Erklärt die GEMA in drei Sätzen!

Axel: Die GEMA ist die Mitte aus Kleingartenverein, ADAC und Finanzamt.

Martin: Ich finde die GEMA ist schon irgendwie notwendig. Ich kann dazu nur nichts witziges sagen. Musik muss finanziert werden. Und jemand muss kontrollieren, dass auch Einnahmen generiert wird. Doch ein transparenteres und übersichtlicheres System wäre ganz gut. Und davon ist die GEMA aktuell sehr weit entfernt. Noch heute verstehen wir nur die Hälfte unserer Abrechnungen.

Axel: Was man ihnen aber zugute halten muss, ist die Einstellung der dort arbeitenden Leute. Die haben diese selbstironische Distanz und wissen selber, dass das ein Riesenmoloch ist.
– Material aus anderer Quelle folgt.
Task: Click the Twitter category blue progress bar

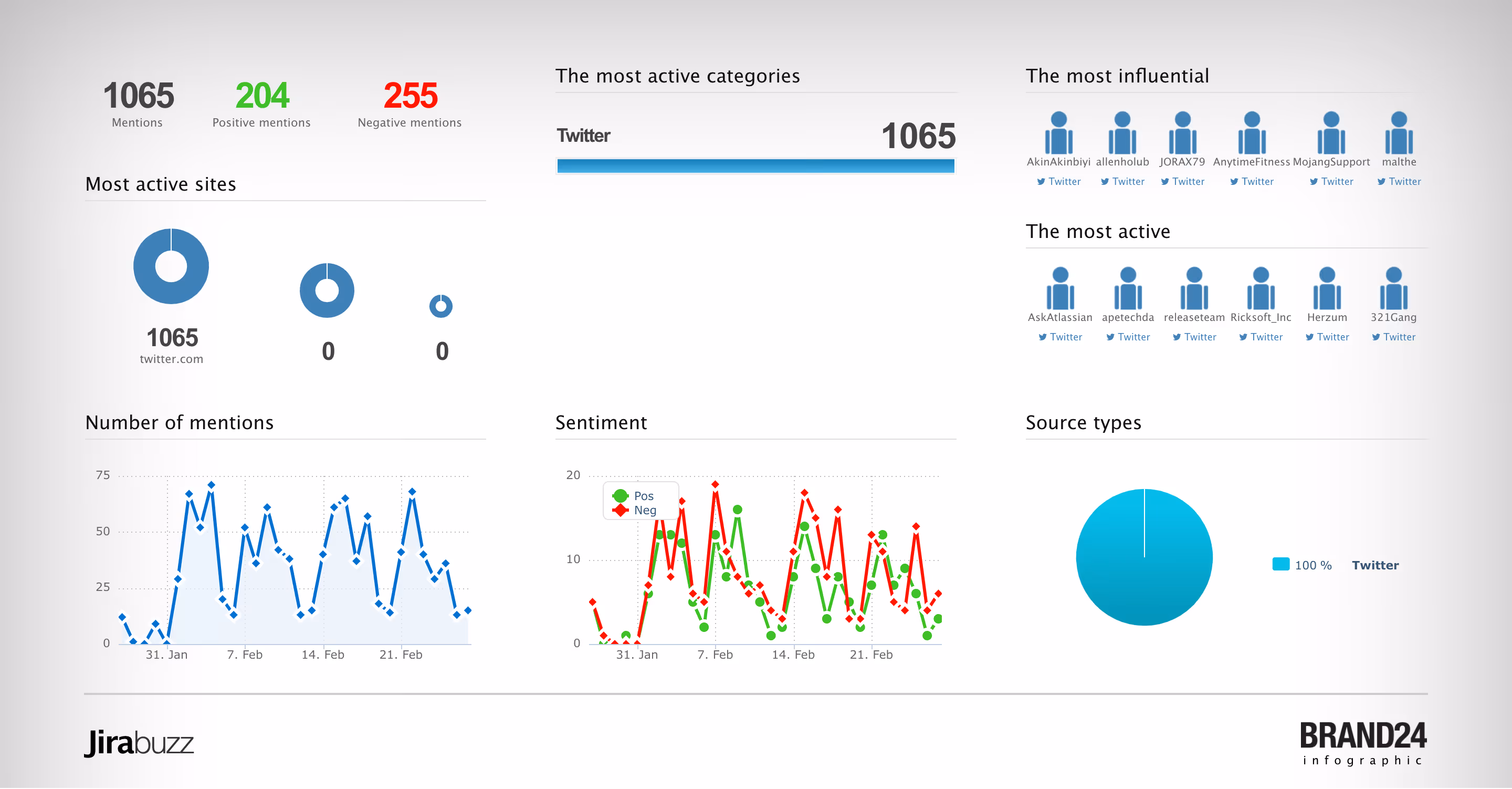Action: coord(755,167)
Die müssen selber damit klar kommen.

Passieren auf Tour bei euch verrückte Dinge?

Martin: Wir sind alle schon zu ruhig und so alt, dass wir das alles sehr gelassen angehen und da wenig verrückte Momente entstehen. Kleine Sudoku-Turniere, das sind die verrückten Momente bei uns.
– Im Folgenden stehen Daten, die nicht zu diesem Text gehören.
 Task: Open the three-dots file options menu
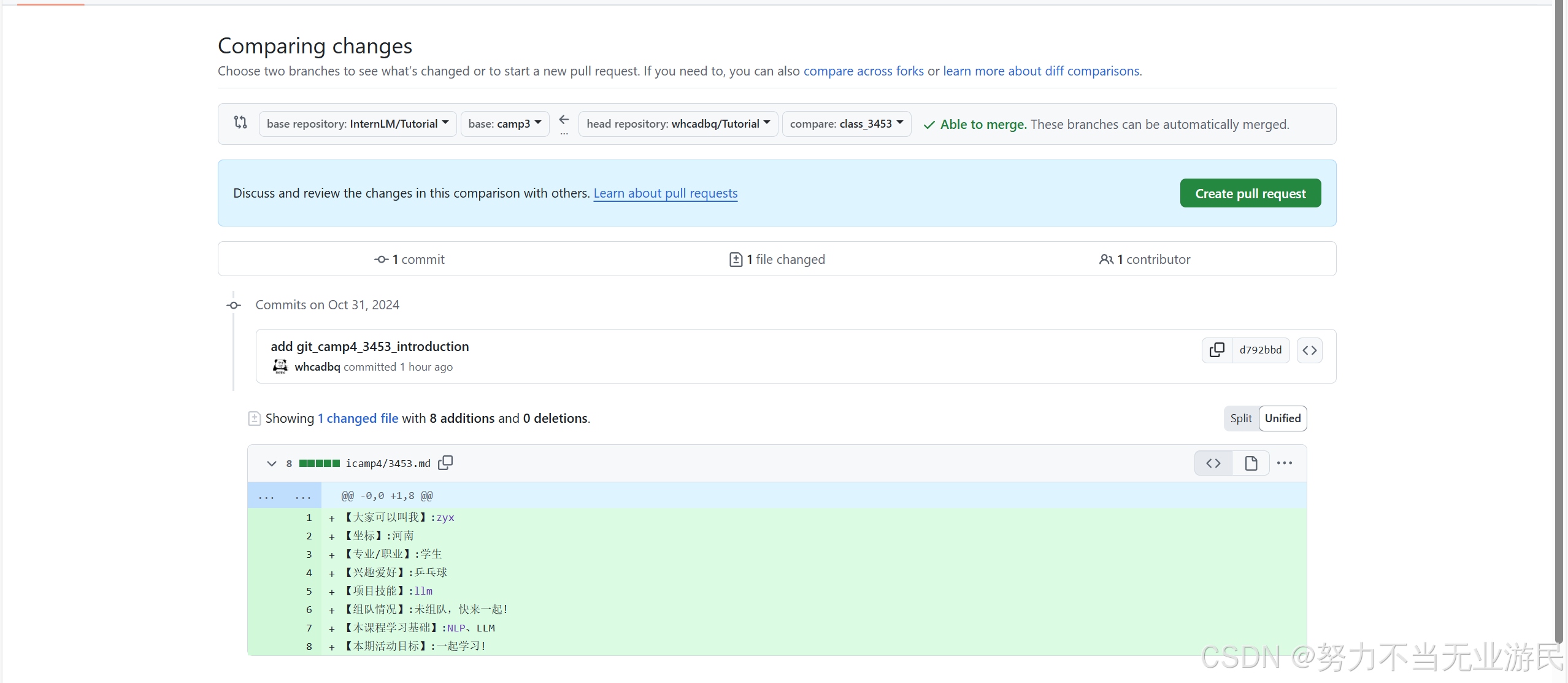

Axel: Das wird dann manchmal hart unterbrochen, je mehr getrunken wird am Abend und dann kann mal was… Aber das wissen wir ja auch nicht mehr jetzt. Aber Sudoku ist schon ziemlich verrückt.

Bingo?

Axel: Bingo, nee. Das ist mir zu aufregend.

Die EP “Escapia” wird am 8.12.2017 veröffentlicht. Für das Jahr 2018 planen Atlas Bird eine Tour und natürlich Festivalauftritte. Wir wünschen viel Erfolg und hoffen, spätestens zum Erscheinen ihres ersten Albums, sie erneut in Magdeburg begrüßen zu dürfen!

Das Interview führte Marvin Jimenez.